Пока ангел раздумывал над этим, Анабель, ощущающая себя предметом мебели, ко всему прочему еще и совершенно бесполезным, на всякий случай переспросила:
— Что значит «послушает»? Есть вероятность, что не захочет?
Ририэль вздохнул и виновато отвел взгляд.
— Это мир грез. Лучшее и, без сомнений, самое безумное творение Хель. Ей ведь запрещено создавать нормальные миры в одиночку. Только вместе с кем-то из Поколения, иначе на свет может появиться чудовище. И запрет появился именно после мира грез. Это тоска, которую она когда-то решила облечь в форму и наделить разумом. Все люди, потерявшиеся во снах, попадают туда. Лабиринт без стен и замк
ов, выстроенный из самых отвратительных кошмаров и сокровенных надежд. Каждая комната — частичка твоего прошлого, за всеми дверями слышны голоса тех, кто был тебе дорог. И уже непонятно, что это не реально… Чем дальше уходишь, тем больше боли и старых ошибок попадается на пути, тем большую цену предлагает мир Убийцы, чтобы стереть эти воспоминания. У него найдется, чем соблазнить Габриэля. И если мы будем тянуть время, тем больше вероятность, что единственное, ради чего он согласится забыть вся и всех, успеет найтись в его подсознании.
Анабель сжала кулачки. Но ее правильном личике застыла решительность:
— Тогда немедленно его вытащите!

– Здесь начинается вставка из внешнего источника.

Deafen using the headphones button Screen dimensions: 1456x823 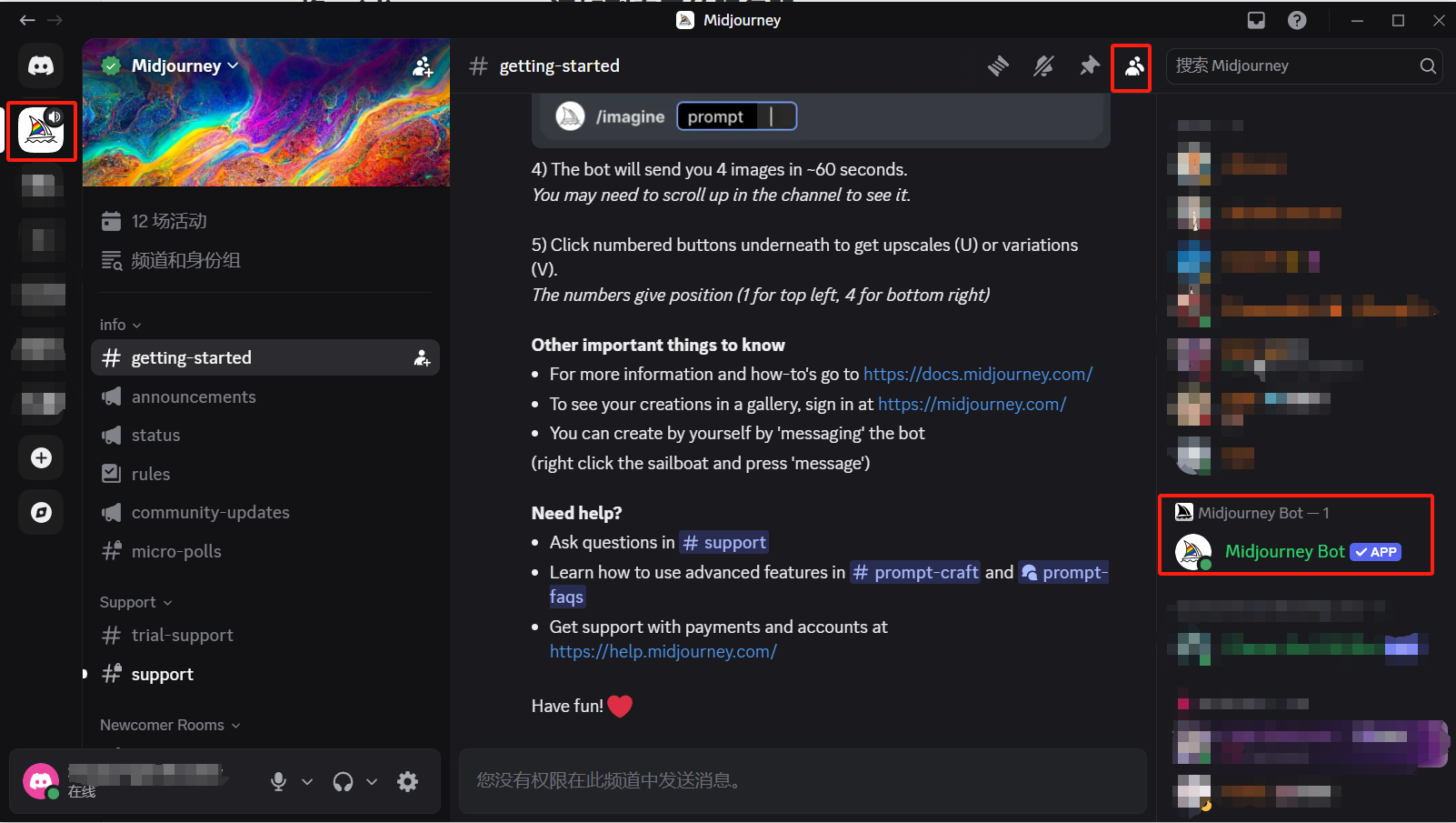click(343, 781)
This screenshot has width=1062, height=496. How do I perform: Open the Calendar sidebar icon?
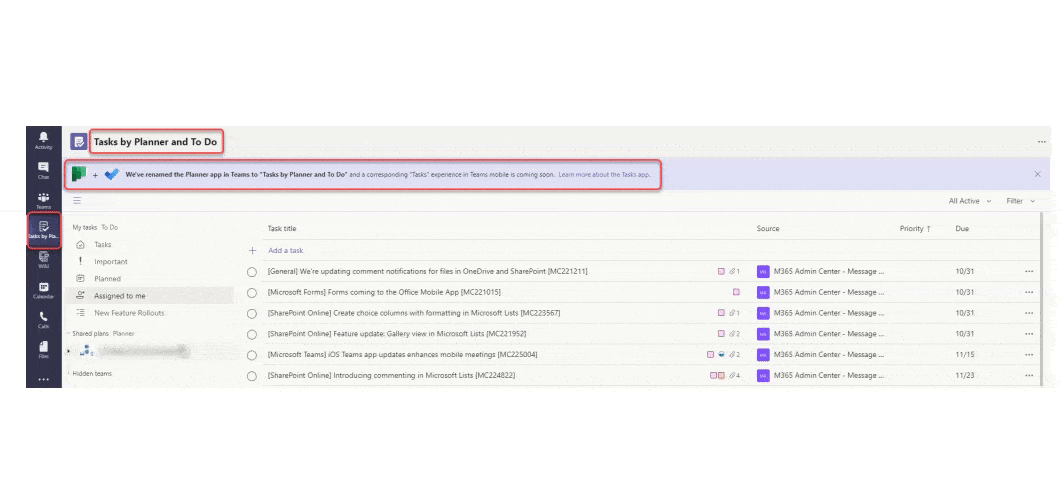pos(43,290)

Силком, пинками, шантажом — безразлично.
— Как скажете, миледи, — кивнул Элли. — Что ж, тогда я начну, Ририэль, если что, поможет…
Она сидела в своем любимом кресле, забравшись в него с ногами, укутанная в вязаный плед, и листала старый том в потрепанном переплете. Если меня кто-нибудь спросил, была ли Анабель похожа на нее, я бы сказал: да, безусловно. Хотя если бы спросивший увидел их рядом, он посчитал бы меня лжецом. Но мне казалось, у их душ есть что-то общее. Словно искры одного костра: яркие, готовые взметнуться пожаром и теплые-теплые.
— Ты не торопился. — Мира перевела взгляд с выцветших чернил и удивленно вскинула брови: — Что за нелепый вид!
— Иллюзия, — пояснил я.
Мы встретились во время первого слияния, и выглядел я совсем иначе. Не копия Гэбриэла, не тощий подросток — совсем другой Габриэль. Впрочем, не стоит отвлекаться.
Пожалуй, в этом своем облике рядом с ней я смотрелся ужасно нелепо. Высокая, статная, она скорее казалась моей сестрой или даже матерью, но никак не возлюбленной. У Миры были тяжелые, прямые волосы и холодные глаза серо-зеленого, болотного цвета. Немного несимметричное лицо с тонкой линией губ, острыми скулами и высоким лбом сложно было назвать привлекательным, и все же для меня она была прекрасна.